礼太郎は、自分に足止めを食わせた天気でさえ、何らかの作為のもとに崩れたのではないかと疑った。
「僕もそう長くはないだろう。君も早く去るがいい。君のことも心配だが、初子に……いや、蠱毒にこの家の者以外の味を覚えさせてはいけない。この家という檻が壊れれば、蠱毒は完成することなく、どこまで肥大するかわからない」
その言葉が事実であれ、礼太郎を脅す為のものであれ、礼太郎にもう断る理由などなかった。
礼太郎がのろのろと荷をまとめ始めると、浅葱は無言で部屋を出て行った。最後に障子が閉まる音がして、礼太郎は、ああ本当に彼はただの人間なんだと、どこか空ろな頭で思った。
* * *
羽田は、最初他の村人と同じように扉さえ開けてはくれなかったが、浅葱の名を出した途端、まだ不審そうな顔はしていたものの小屋の中へ礼太郎を招き入れてくれた。
礼太郎の顔色の悪さに、羽田は何も聞かず重湯を出してくれた。それを有り難く頂戴する。温かい物を腹に入れると、少しばかり気分が落ち着いて頭が働くようになった。
熱い重湯とともに、今更のように逃げ出したことに対する罪悪感が胃を刺激して、涙が滲みそうになる。

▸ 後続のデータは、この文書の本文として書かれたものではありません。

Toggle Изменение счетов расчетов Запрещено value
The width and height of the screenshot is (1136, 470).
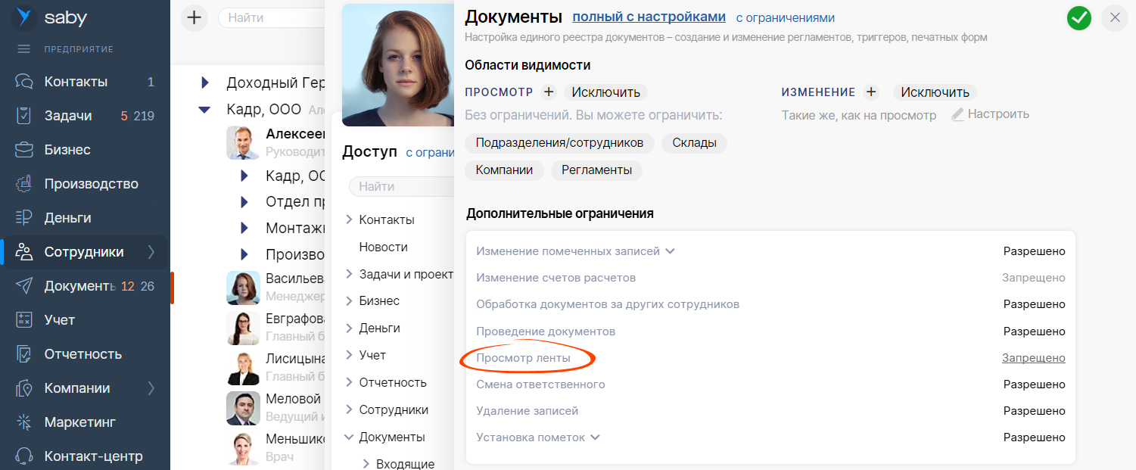(x=1033, y=278)
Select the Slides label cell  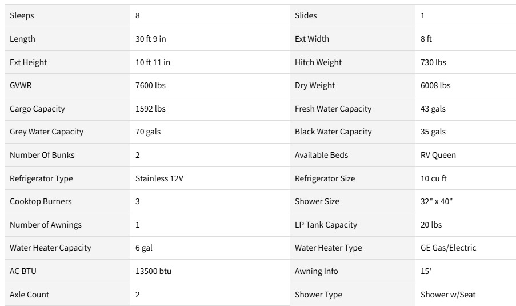click(352, 15)
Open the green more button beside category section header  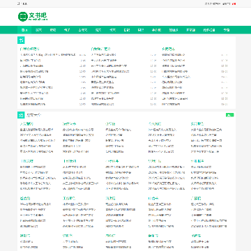[230, 115]
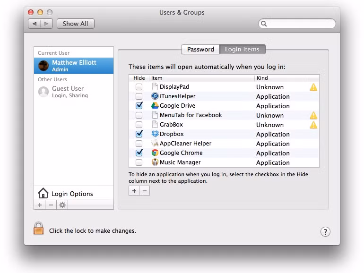Click the warning triangle beside DisplayPad
The width and height of the screenshot is (364, 273).
pyautogui.click(x=313, y=87)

羽田は何かを察したのか、礼太郎が食べている間も、そして食べ終わった後にも何一つ聞かなかった。ただ、食べ終わった後で、しばらく奥の部屋で休んでそれから送って行こう、と言ってくれた。その心遣いに、浅葱がこの男を頼るように言った理由がわかった気がした。
彼女は、兄の存在を否定することで彼を守ったのではないだろうか。なるべく命を奪わなくて済むように。

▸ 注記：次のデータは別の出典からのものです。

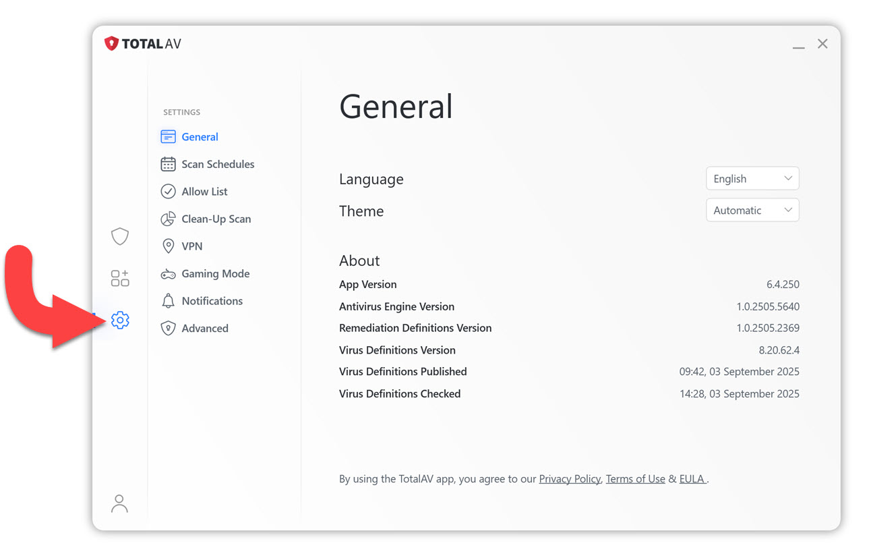Open the Language dropdown set to English

pyautogui.click(x=752, y=179)
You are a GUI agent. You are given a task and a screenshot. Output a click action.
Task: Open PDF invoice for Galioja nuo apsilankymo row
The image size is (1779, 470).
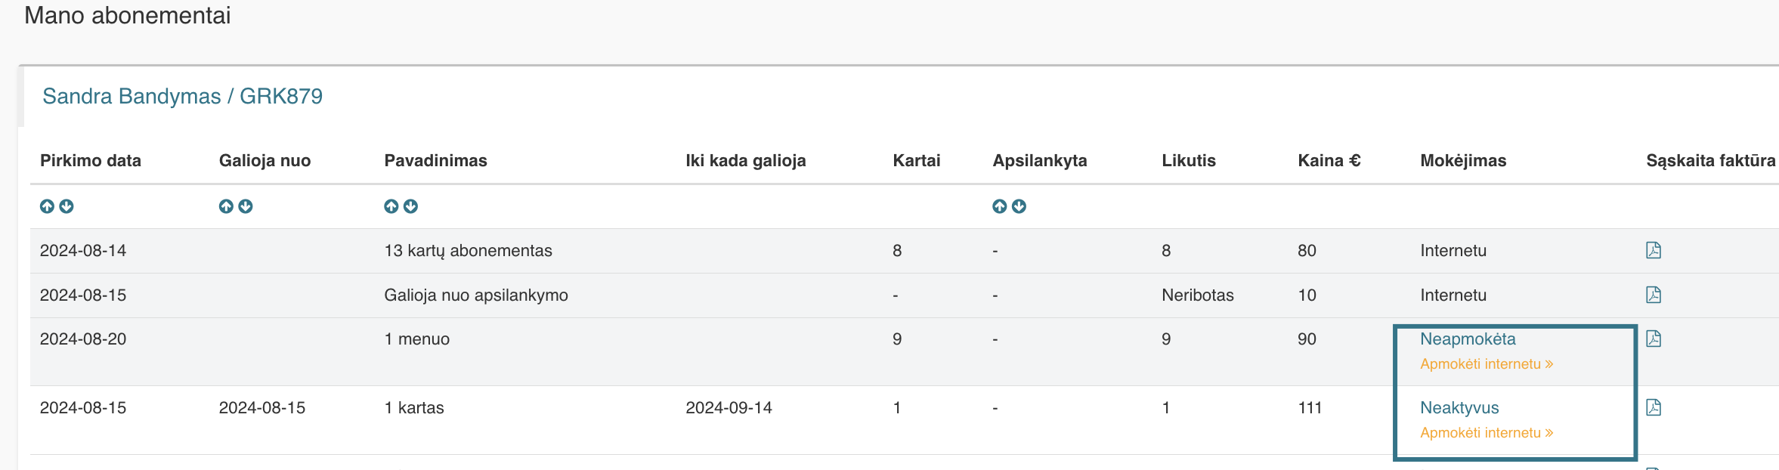tap(1653, 295)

だからこそ、彼だけはここまで生きていられた、そしてその代わり充足する為に礼太郎には浅葱の予想した以上に早く異常が起きた。そういうことではないだろうか。
――――蠱毒の……最後の一匹は、どんな気持ちなのでしょうね。
あの蔵の中で初子の呟いた言葉が甦った。ああ、と礼太郎は目を伏せた。あの、悲しげな表情の意味、あれはきっと……
――――孤独。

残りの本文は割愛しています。